Tirés dès le début de l’offensive, leur rôle est d’épuiser les défenses ukrainiennes afin d’augmenter les chances que les drones suivants (ceux armés, trois fois moins nombreux) atteignent leurs cibles.

Puisqu’il est impossible de distinguer les drones-leurres des drones armés, l’armée ukrainienne ne peut prendre de risque. Donc, elle recourt indistinctement à ses missiles sol-air afin, idéalement, de tous les détruire.

Dans plus de 83 % des cas, les systèmes de missiles sol-air occidentaux détruisent leurs cibles.

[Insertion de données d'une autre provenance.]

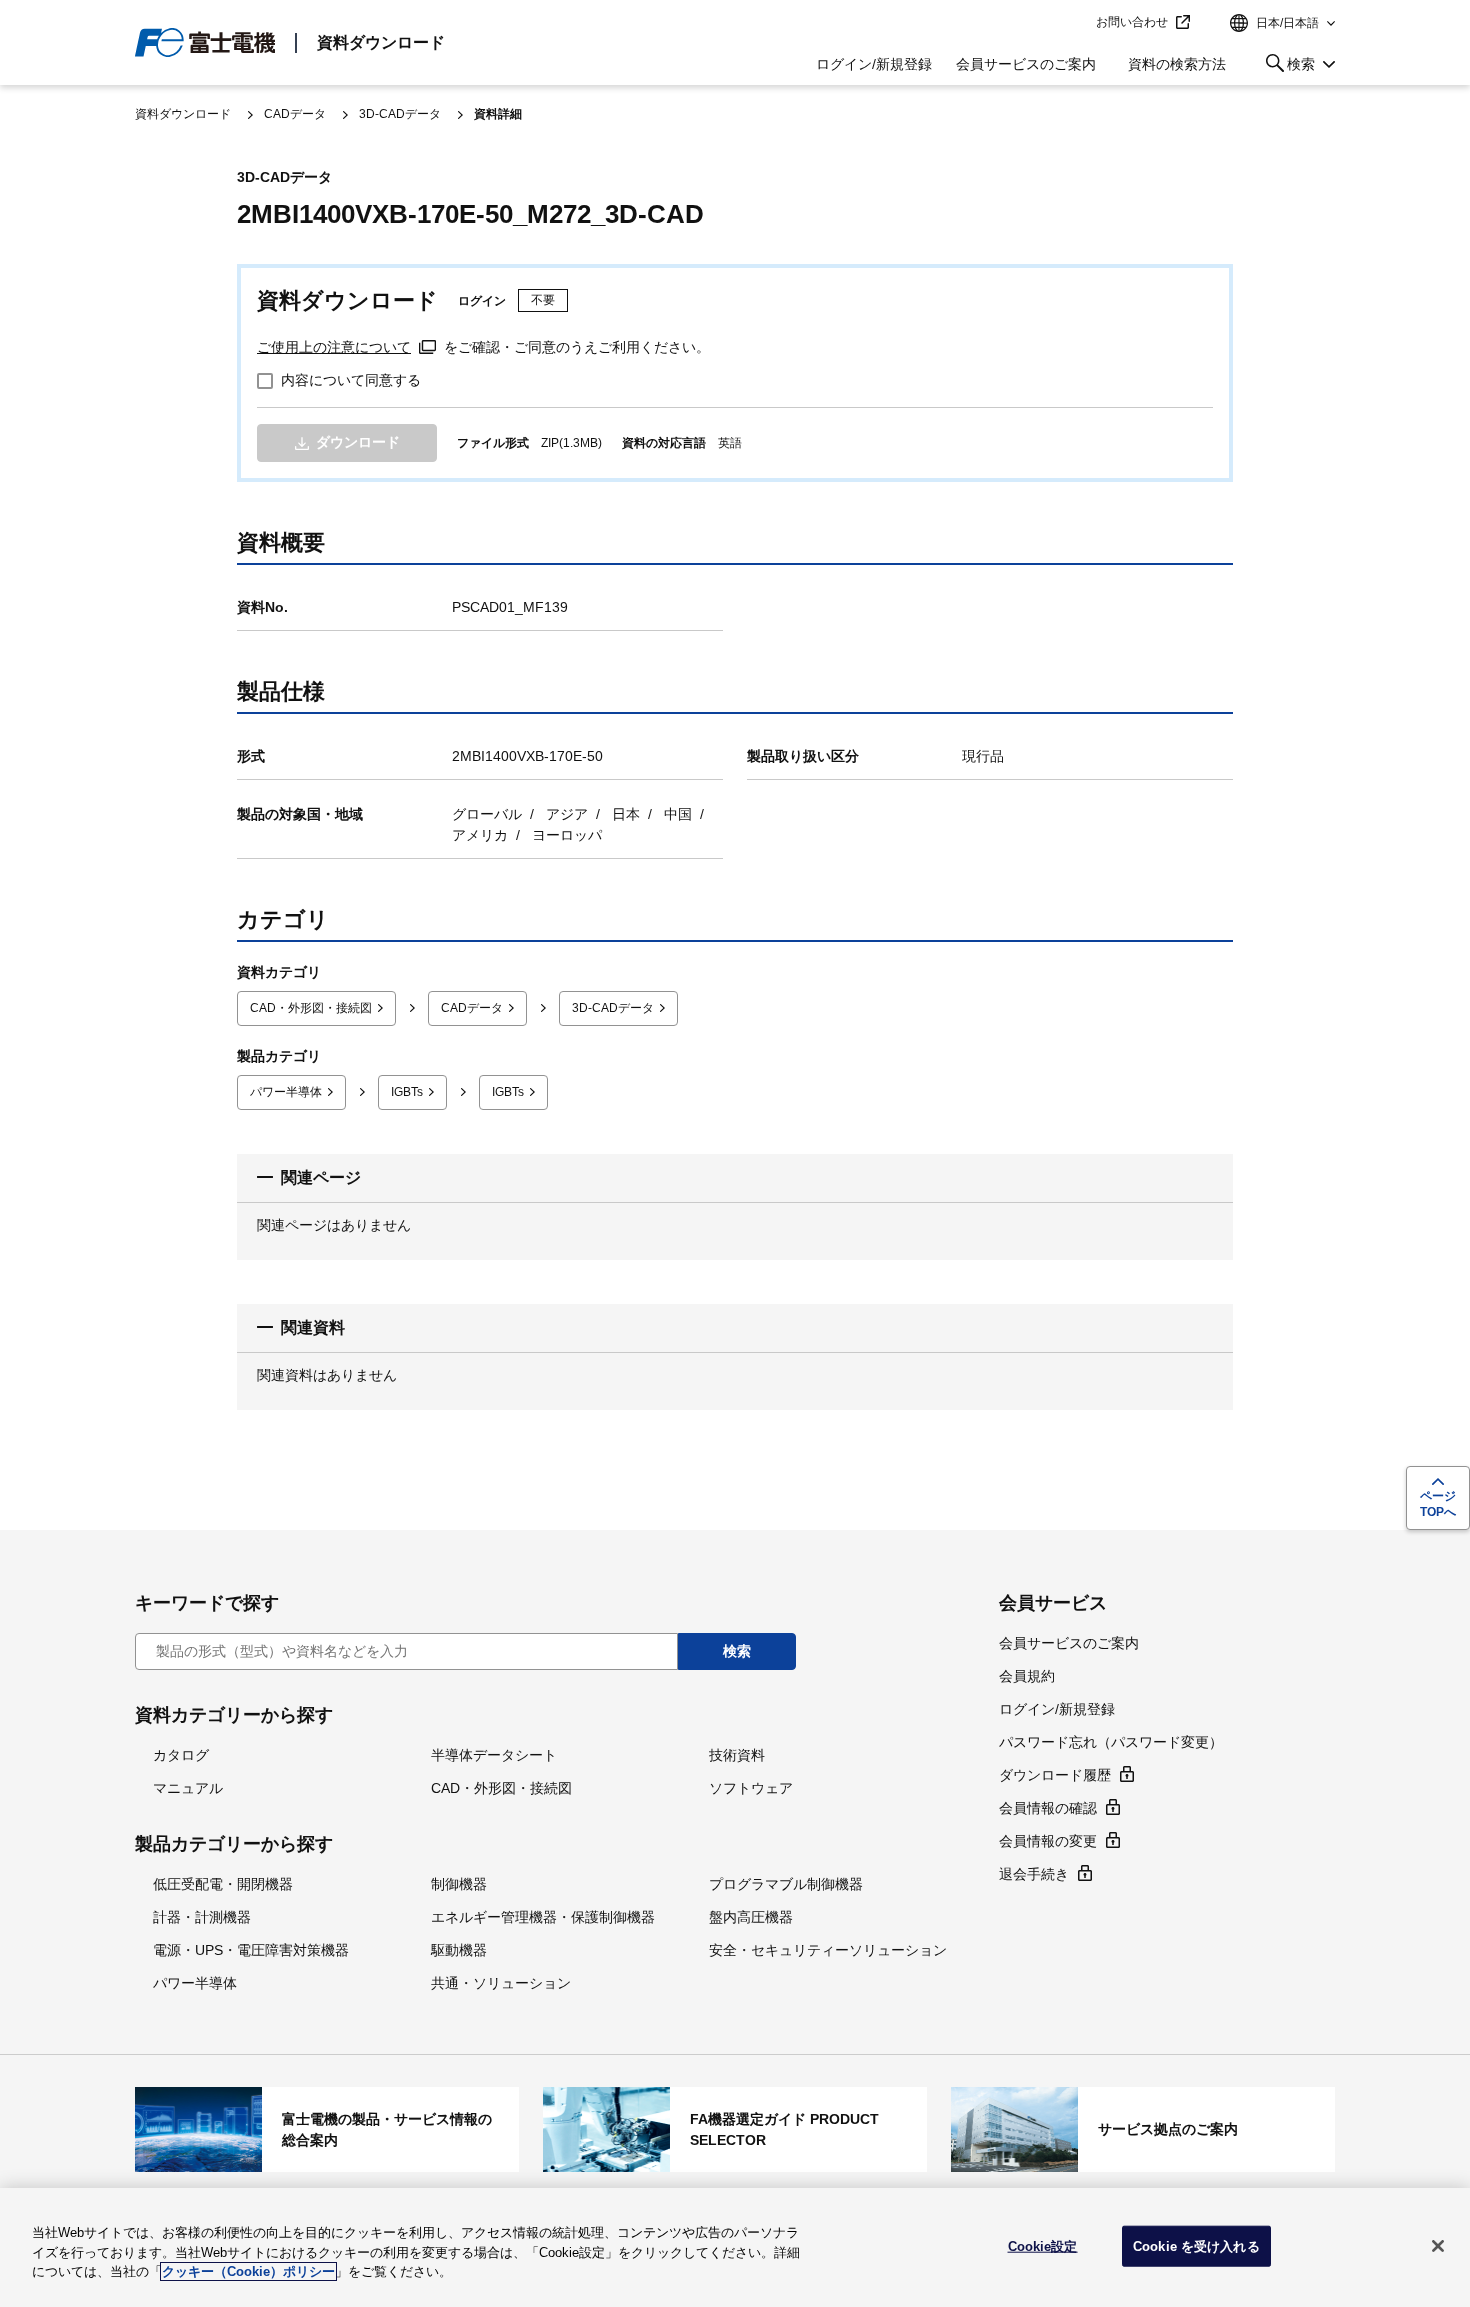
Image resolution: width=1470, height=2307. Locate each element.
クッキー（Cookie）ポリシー (248, 2271)
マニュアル (188, 1788)
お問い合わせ (1132, 22)
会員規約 (1027, 1676)
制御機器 (459, 1884)
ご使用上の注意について (334, 347)
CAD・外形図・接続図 (311, 1008)
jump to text (1074, 23)
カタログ (181, 1755)
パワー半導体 (286, 1092)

Toutefois, leur cout est astronomique, pouvant atteindre cinq-millions de dollars par missile. Par contre, les drones iraniens et chinois utilisés par la Russie lui coutent de dix-mille à quatre-vingt-mille dollars chacun.

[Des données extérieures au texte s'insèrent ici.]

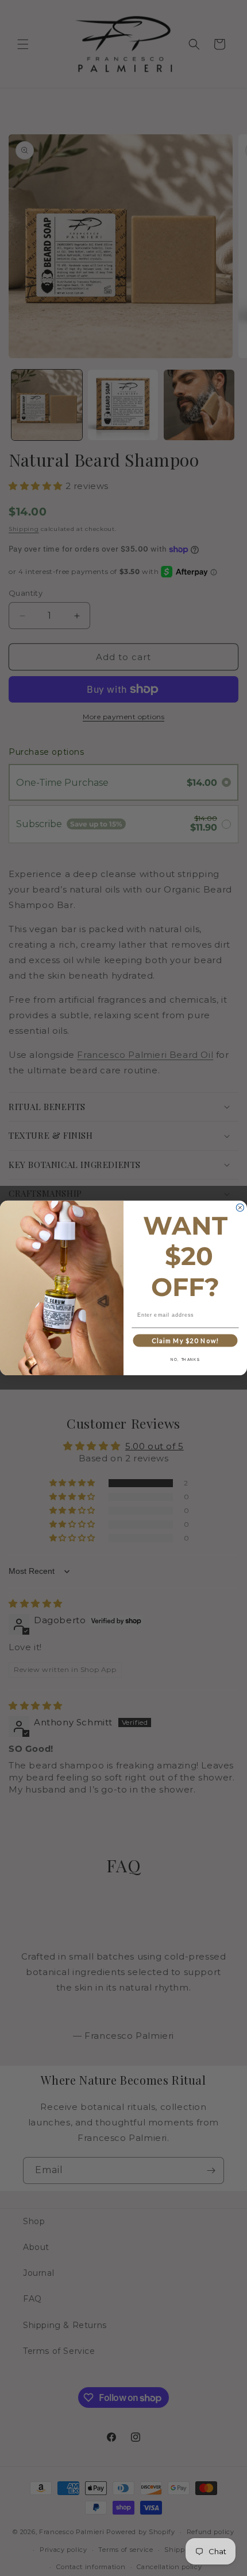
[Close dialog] (240, 1207)
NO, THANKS (185, 1359)
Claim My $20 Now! (185, 1340)
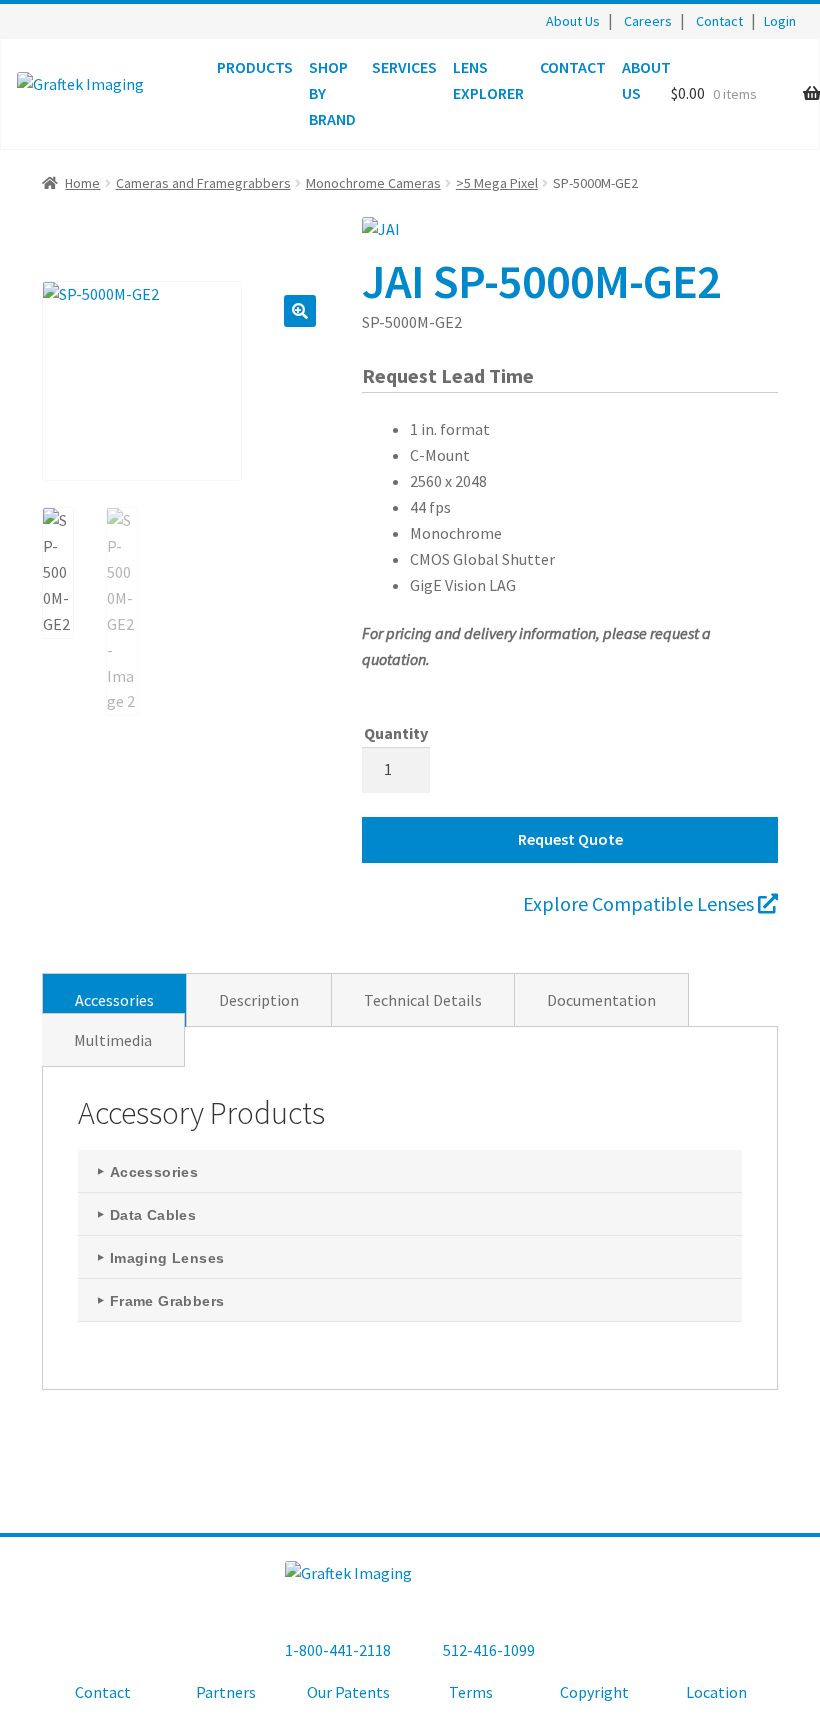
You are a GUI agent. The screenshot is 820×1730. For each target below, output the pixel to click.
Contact (719, 21)
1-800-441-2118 (338, 1650)
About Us (573, 21)
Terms (471, 1692)
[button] (300, 311)
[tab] (114, 1000)
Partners (226, 1692)
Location (716, 1692)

La Russie n’utilise pas des drones-leurres puis soudainement, des drones armés. La transition entre les deux se fait progressivement. Donc, il n’y a pas de moment précis avant lequel l’armée ukrainienne pourrait ‘laisser faire’ et le moment où il faudrait absolument les détruire.

Dans le cas des drones-leurres, ils ne sont pas destinés à revenir en Russie après avoir échappé aux défenses de l’Ukraine parce que cela nécessiterait que la Russie les équipe de deux fois plus de carburant (pour leur permettre d’effectuer le voyage de retour). Or si plus de 80 % sont détruits à l’aller, autant le seraient au retour. Ce qui fait qu’à peine trois ou quatre pour cent d’entre eux reviendraient à leur point de départ.

En somme, les drones qui se sont écrasés en Pologne n’effectuaient pas un voyage de retour en Russie en faisant le détour par la Pologne ou la Roumanie.

Pour expliquer leur présence en Pologne, il y a deux hypothèses.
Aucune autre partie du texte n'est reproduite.